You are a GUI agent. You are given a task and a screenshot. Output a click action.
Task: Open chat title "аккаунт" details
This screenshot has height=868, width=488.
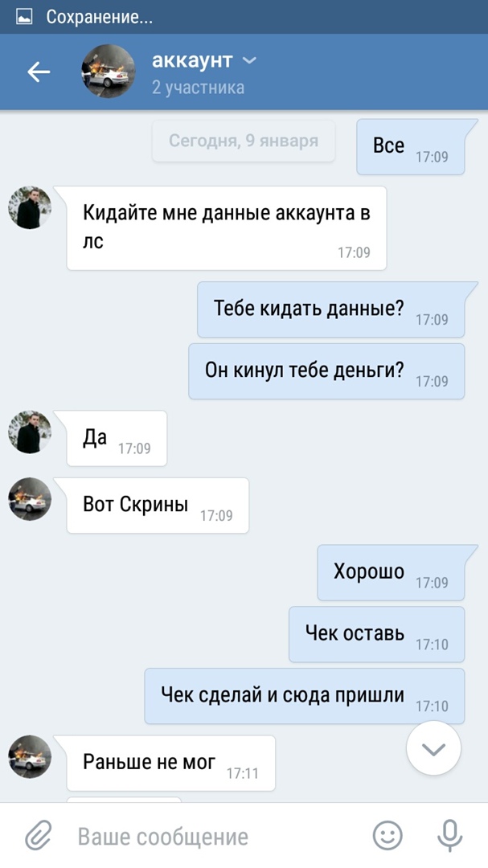[191, 60]
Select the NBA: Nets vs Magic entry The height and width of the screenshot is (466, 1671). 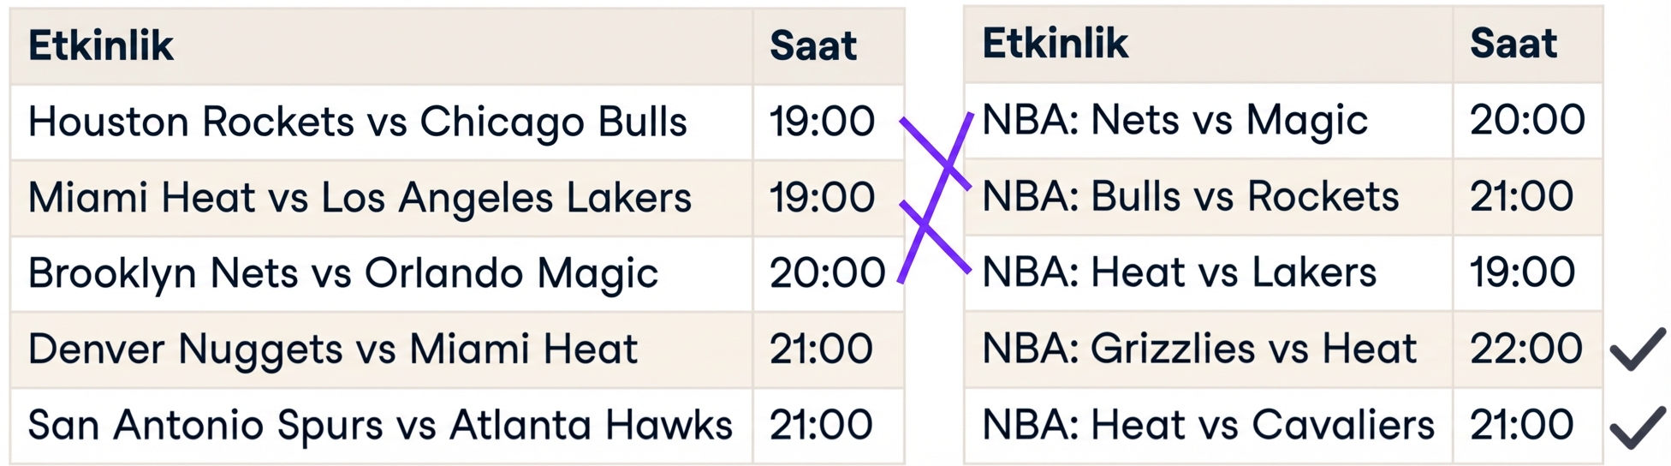pyautogui.click(x=1174, y=120)
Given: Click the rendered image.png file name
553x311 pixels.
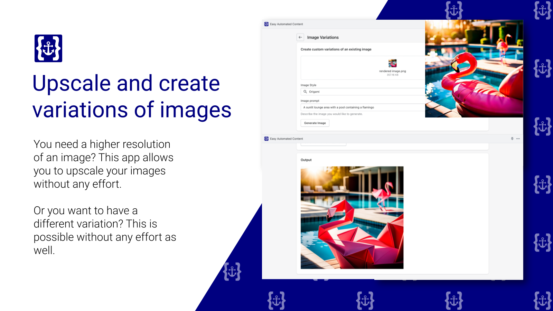Looking at the screenshot, I should pos(392,71).
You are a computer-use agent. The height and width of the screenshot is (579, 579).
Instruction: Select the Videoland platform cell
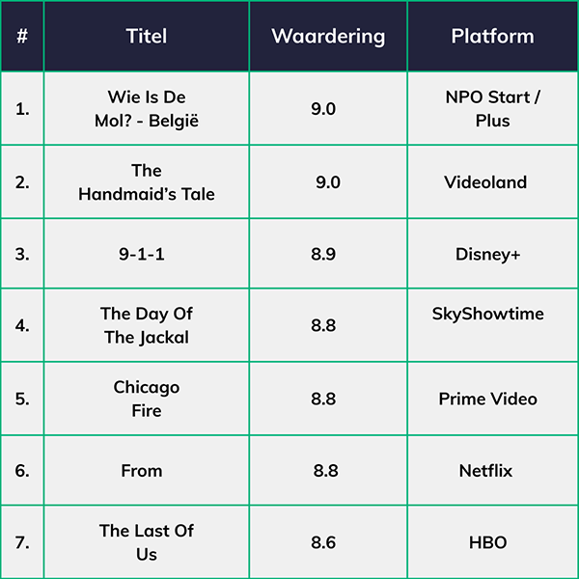(x=485, y=182)
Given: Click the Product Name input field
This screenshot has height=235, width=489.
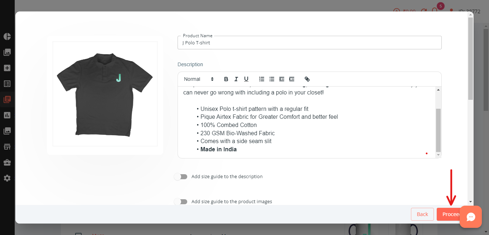Looking at the screenshot, I should pos(310,43).
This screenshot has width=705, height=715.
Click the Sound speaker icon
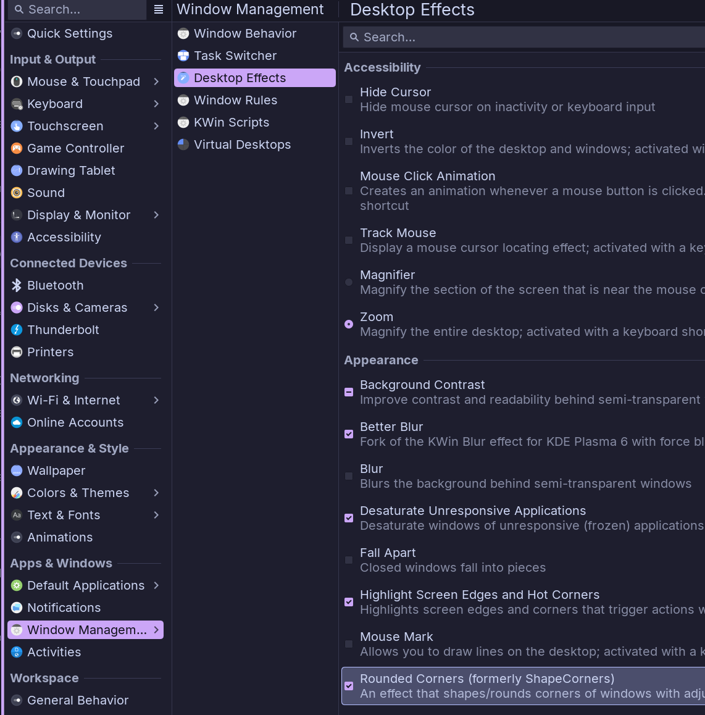(x=17, y=193)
━━━
What are the lines of the data above that include the string "agent"? Copy them.

You are a GUI agent. You are given a task and a screenshot. Output a click action.
You are a computer-use agent. The height and width of the screenshot is (579, 579).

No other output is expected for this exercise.